» GIVEN PASSAGE:
EXOTIC TUNNEL boring machines were promised to those attending the British Tunnelling Society meeting at Great George Street on 20 May, and they got them with a vengeance.
Acclaimed as 'truly amazing pieces of equipment' by meeting chairman Eric Snowden, the Kawasaki machines presented to the packed audience certainly lived up to their advance billing.
TBMs that can bore tunnels with non-circular cross sections (News May 27) were the stars of the show, but other developments had major impact on the audience as well - not least the TBM which can execute tight U- turns at will.
Yasunori Kondo, general manager of Kawasaki Heavy Industries tunnelling department, opened his presentation with descriptions of unusual machines in use in Japan and the Far East but unknown in Europe. Most of these were designed to cut down the number of access shafts on a tunnelling project, usually needed to get the TBM in and out of the tunnelling zone.
Typically these occur where a tunnel changes diameter, where it branches, or where two TBMs working from each end of the tunnel meet at the centre. Often these points coincide with obstructions on the ground above. Kawasaki has developed a range of options to cope with these circumstances, starting with the 'double stage' TBM.
On this the shield is made up of two concentric sections. At the point at which the tunnel diameter reduces, the outer annulus is discarded and the centre section carries on to bore the smaller diameter.
Dealing with a 4.24m diameter branch from a 7.26m diameter main tunnel required the development of a 'mother and child' earth pressure balance machine. As the larger diameter 'mother' TBM approaches the junction operatives begin to assemble a smaller diameter shield within its body. At the junction point a port opens in the side of the mother and the 'child' is launched, to carry on independently up the branch. Kondo said that mother TBMs carrying up to three children were already on the drawing board.
'Docking' TBMs that met at the centre of a tunnel were another option described. After docking and sealing together the shields could be left in place and the main components of the TBMs could then be dismantled and removed back through the original access shafts. The docked shields would eventually disappear behind the lining.

[Item-finding lines]
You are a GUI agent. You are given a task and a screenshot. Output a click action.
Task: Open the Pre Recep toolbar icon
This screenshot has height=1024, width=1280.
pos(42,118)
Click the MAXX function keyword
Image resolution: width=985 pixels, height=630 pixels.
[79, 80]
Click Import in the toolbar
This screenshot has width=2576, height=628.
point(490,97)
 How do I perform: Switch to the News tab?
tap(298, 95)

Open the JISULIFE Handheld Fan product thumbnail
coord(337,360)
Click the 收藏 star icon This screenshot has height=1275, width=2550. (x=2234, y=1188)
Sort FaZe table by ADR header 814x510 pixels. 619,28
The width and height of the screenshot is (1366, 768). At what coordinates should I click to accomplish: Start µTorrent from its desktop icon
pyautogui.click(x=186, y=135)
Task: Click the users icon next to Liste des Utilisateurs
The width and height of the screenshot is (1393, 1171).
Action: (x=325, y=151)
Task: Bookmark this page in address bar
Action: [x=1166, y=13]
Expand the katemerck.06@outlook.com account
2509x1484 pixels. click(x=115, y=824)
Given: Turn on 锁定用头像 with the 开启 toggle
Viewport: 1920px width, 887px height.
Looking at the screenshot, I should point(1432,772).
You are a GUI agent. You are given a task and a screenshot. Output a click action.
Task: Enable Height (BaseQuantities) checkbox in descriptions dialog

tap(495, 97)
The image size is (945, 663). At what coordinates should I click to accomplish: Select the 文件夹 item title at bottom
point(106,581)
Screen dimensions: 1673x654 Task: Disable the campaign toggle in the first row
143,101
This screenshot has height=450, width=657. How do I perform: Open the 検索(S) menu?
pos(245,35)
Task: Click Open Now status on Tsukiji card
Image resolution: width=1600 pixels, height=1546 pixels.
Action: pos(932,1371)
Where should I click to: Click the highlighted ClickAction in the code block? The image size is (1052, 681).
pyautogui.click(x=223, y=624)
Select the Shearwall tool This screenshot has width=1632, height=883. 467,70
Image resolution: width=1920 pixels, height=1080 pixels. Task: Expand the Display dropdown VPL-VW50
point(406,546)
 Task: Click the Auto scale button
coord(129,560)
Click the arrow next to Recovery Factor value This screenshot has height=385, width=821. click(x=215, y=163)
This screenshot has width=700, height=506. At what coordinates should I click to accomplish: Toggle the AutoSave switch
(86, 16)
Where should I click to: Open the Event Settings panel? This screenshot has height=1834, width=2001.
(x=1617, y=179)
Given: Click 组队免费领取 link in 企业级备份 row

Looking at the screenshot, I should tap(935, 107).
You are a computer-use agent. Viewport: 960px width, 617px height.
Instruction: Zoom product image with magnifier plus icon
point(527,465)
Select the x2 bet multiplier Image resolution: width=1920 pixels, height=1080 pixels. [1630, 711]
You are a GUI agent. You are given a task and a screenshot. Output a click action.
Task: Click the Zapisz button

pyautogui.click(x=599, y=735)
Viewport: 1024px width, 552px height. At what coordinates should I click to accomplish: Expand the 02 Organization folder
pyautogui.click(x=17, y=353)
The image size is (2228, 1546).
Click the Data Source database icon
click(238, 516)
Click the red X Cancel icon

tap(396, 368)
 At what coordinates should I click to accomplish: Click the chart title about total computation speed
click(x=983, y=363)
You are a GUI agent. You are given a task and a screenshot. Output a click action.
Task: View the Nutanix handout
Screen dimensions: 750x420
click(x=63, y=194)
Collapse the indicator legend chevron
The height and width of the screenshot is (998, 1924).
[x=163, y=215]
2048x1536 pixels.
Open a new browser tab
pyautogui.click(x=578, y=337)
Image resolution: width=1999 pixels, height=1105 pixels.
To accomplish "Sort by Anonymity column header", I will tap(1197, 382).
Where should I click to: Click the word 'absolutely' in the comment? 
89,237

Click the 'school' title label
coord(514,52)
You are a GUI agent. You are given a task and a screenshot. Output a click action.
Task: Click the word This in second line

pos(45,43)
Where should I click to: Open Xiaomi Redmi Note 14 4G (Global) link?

» TASK INSTRUCTIONS:
1: In the tunnel boring article, how many "children" could the mother TBMs already on the drawing board carry?
2: Using the tunnel boring article, explain what most of Kawasaki's unusual machines were designed to do and why that matters on a tunneling project.
The item-finding lines were taken from a separate source.

» OUTPUTS BY TASK:
1: Up to three.

2: They were designed to cut down the number of access shafts on a tunneling project. Such shafts are usually needed to get the TBM in and out of the tunneling zone, typically where a tunnel changes diameter, branches, or where two TBMs working from each end meet at the center.